**THE TASKS**
1. In the passage about cultivated meat below, repeat the part starting at "The company's founders" and ending at "feed the future.", but swap "cultivated meat" for "lab-grown meat".
2. According to the passage about cultivated meat below, how much seed funding is EdiMembre looking for?

**PAGE**
────────────────────

Like any startup in what's known as the "cellular agriculture" industry, EdiMembre executives face the challenge of finding investors. They’re looking for $3 million in seed funding, “and that’s us staying lean,” said Olsen.

The company's founders are optimistic about their future, and are pursuing state funding opportunities and are tapping the local talent pool of trained scientists.

For over a decade, cultivated meat has offered the potential to slash pollution caused by raising livestock. The industry has had a few small successes and false starts — limited runs in restaurants, for example, and products approved by the U.S Food and Drug Administration. But Texas and six other states have banned cultivated meat, and it faces opposition from ranchers. Companies have also struggled to overcome the public's "ick" factor over meat grown in a lab. So far, the products have failed to come to market at the scale needed to fulfill their promise to feed the future.

────────────────────

**DATA SEGMENT**
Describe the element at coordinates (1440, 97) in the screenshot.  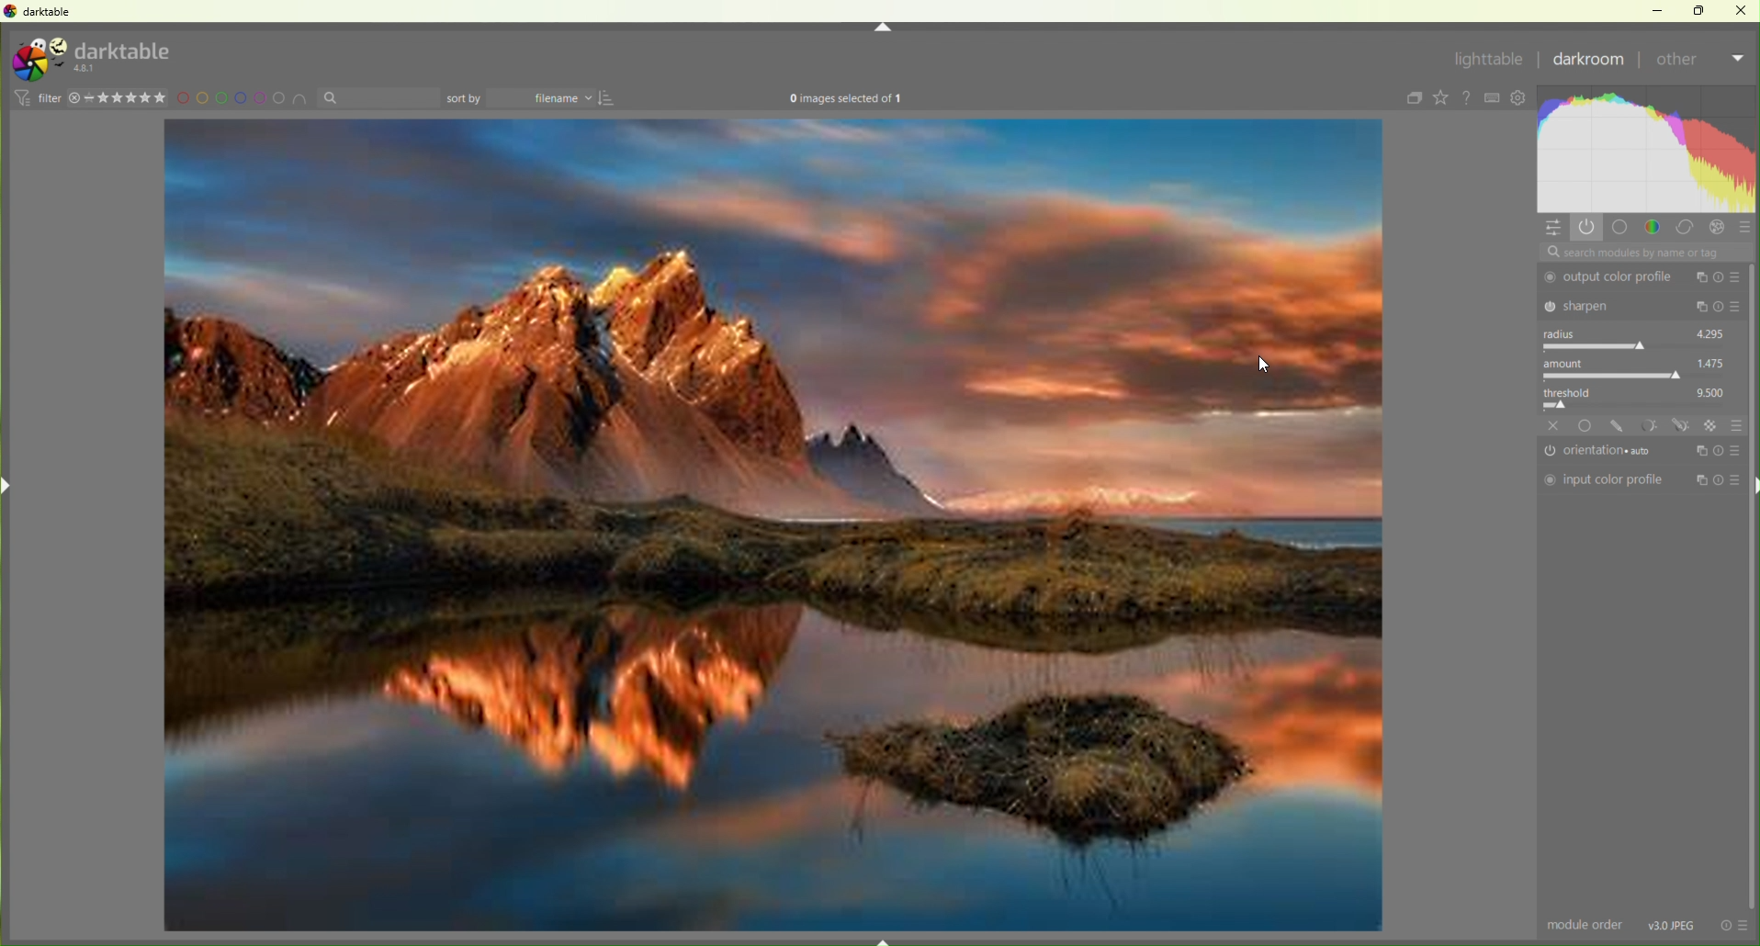
I see `Favourites` at that location.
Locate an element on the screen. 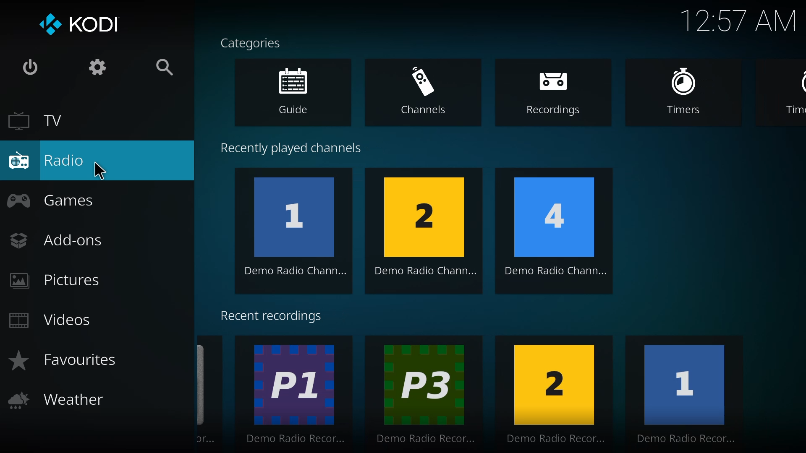 The height and width of the screenshot is (453, 806). games is located at coordinates (55, 203).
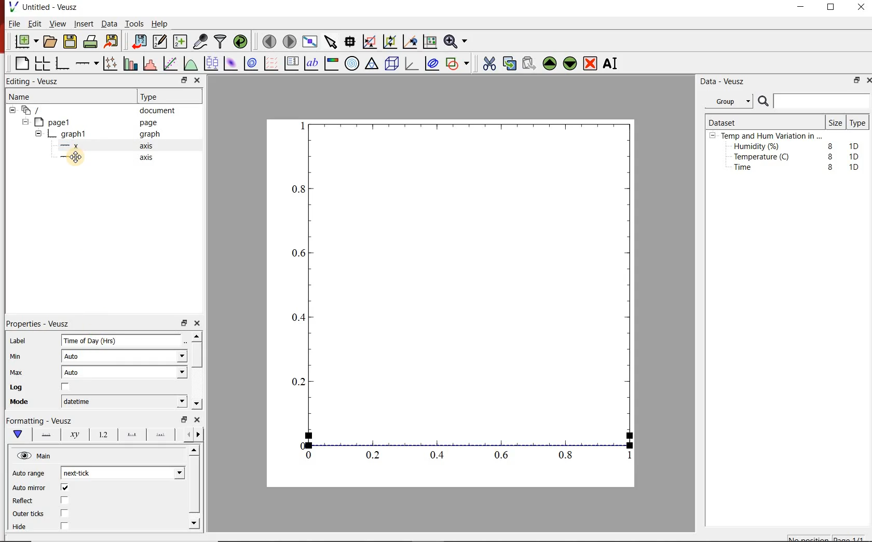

────────────────────

**TASK-BY-TASK SOLUTIONS**
1.
The company's founders are optimistic about their future, and are pursuing state funding opportunities and are tapping the local talent pool of trained scientists.

For over a decade, lab-grown meat has offered the potential to slash pollution caused by raising livestock. The industry has had a few small successes and false starts — limited runs in restaurants, for example, and products approved by the U.S Food and Drug Administration. But Texas and six other states have banned lab-grown meat, and it faces opposition from ranchers. Companies have also struggled to overcome the public's "ick" factor over meat grown in a lab. So far, the products have failed to come to market at the scale needed to fulfill their promise to feed the future.

2. $3 million.